Polycysiın 1-Like 1 (PKD1L1) is a gene associates with ciliary calcium signaling and embryonic laterality determination in humans and mice. Heterozygous PKD1L1 variants were found in patients with biliary atresia [7]. Rodriguez et al. described a patient with a homozygous PKD1L1 mutation with situs inversus, atrial septal defect, pulmonary artery stenosis and bicytopenia [8]. In 2019, Le Fevre et al. reported bi-allelic variants in the PKD1L1 gene associated with heterotaxy (abnormal organ arrangement) and congenital heart defects in four individuals from three unrelated families [9]. Heterotaxy of splenic, hepatic anomalies and bilobed lungs were described in the literature [10].
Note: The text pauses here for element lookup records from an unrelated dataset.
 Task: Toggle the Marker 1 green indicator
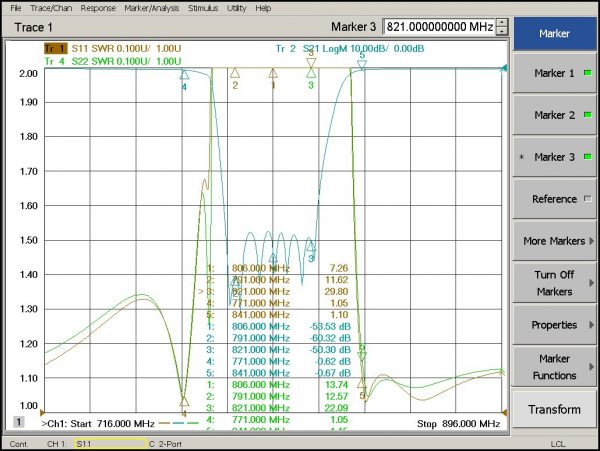pos(588,73)
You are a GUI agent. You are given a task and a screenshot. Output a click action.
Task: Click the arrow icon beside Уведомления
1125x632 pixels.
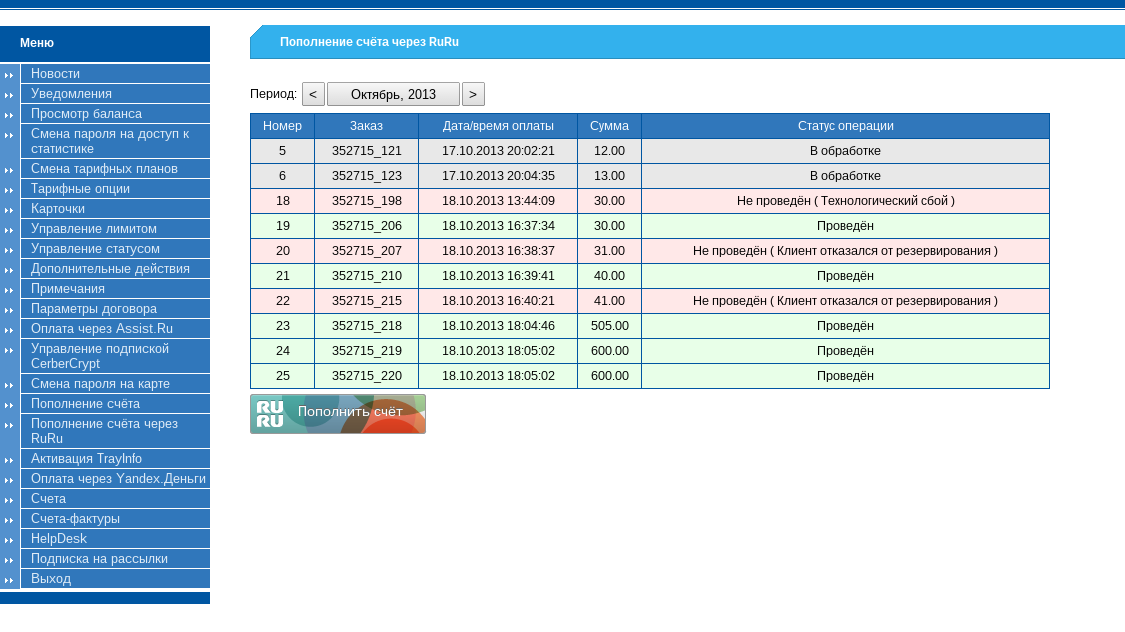click(9, 95)
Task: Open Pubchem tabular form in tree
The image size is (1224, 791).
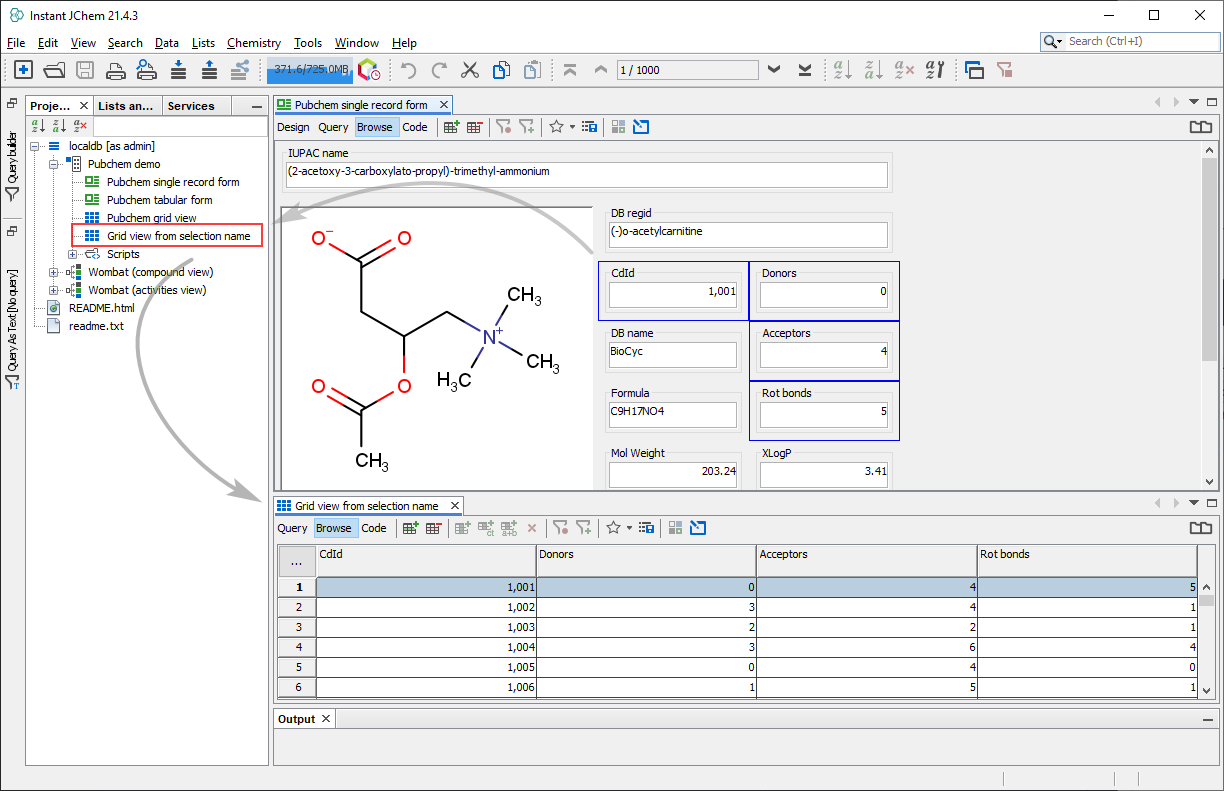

Human seminal inhibitor I (HUSI) gene encodes an inhibitor, which protects epithelial tissues from serine proteases. This gene is associated with renal osteodystrophy [11]. UPP1 (Uridine phosphorylase 1) gene encodes a uridine phosphorylase that functions in the degradation and salvage of pyrimidine ribonucleotides. Gene ontology analysis shows immune and inflammatory response [12]. Tensin 3 (TNS3) gene is encoding an intracellular protein. TNS3 may play an important role in actin remodeling and the dissociation of the integrin-tensin-actin complex. Downregulation of this gene contributes to metastasis in renal cell carcinoma [13]. In a study rs3750163 polymorphism of TNS3 gene was not associated with Immunoglobulin A nephropathy susceptibility in a Chinese Han population [14]. Duplication of chromosome 7p12.3 (including OMİM genes: TNS3, PKD1L1, HUSI, UPP1) can cause a spectrum of phenotypic features as seen in our patient with minor dysmorphic findings and anorectal malformations. The microduplication of our patient was not clearly associated with the clinical traits reported before. According to our knowledge, the duplication at 7p12.3 chromosome are rarely seen to date. It is expected that our case will contribute to the literature. Different phenotypic features may accompany the 7p12.3 microduplications. More detailed genetic and/or functional studies, or patients with point mutations/CNVs (copy number variants) affecting only one or a few of these genes, are needed to elucidate this possibility.
To date, this present case is the second case concerning the special coexisting of hamartoma, imperforate anus, and cystic lesion with a diameter of 4 mm at the filum terminale (L2 vertebra) on lumbar magnetic resonance imaging. Characteristics and pathogenesis of such patients have yet to be discussed and revealed. Genome-wide CNV analysis of our patient with perineal hamartoma and anal atresia was identified microduplication at 7p12.3. This case showed that association of duplication of 7p12.3 chromosome with the rare clinical entity with hypotonia, cystic lesion observed at the level of the filum terminale. Our case may help identify more cases with duplications in this region. Further studies are needed to describe anorectal malformations.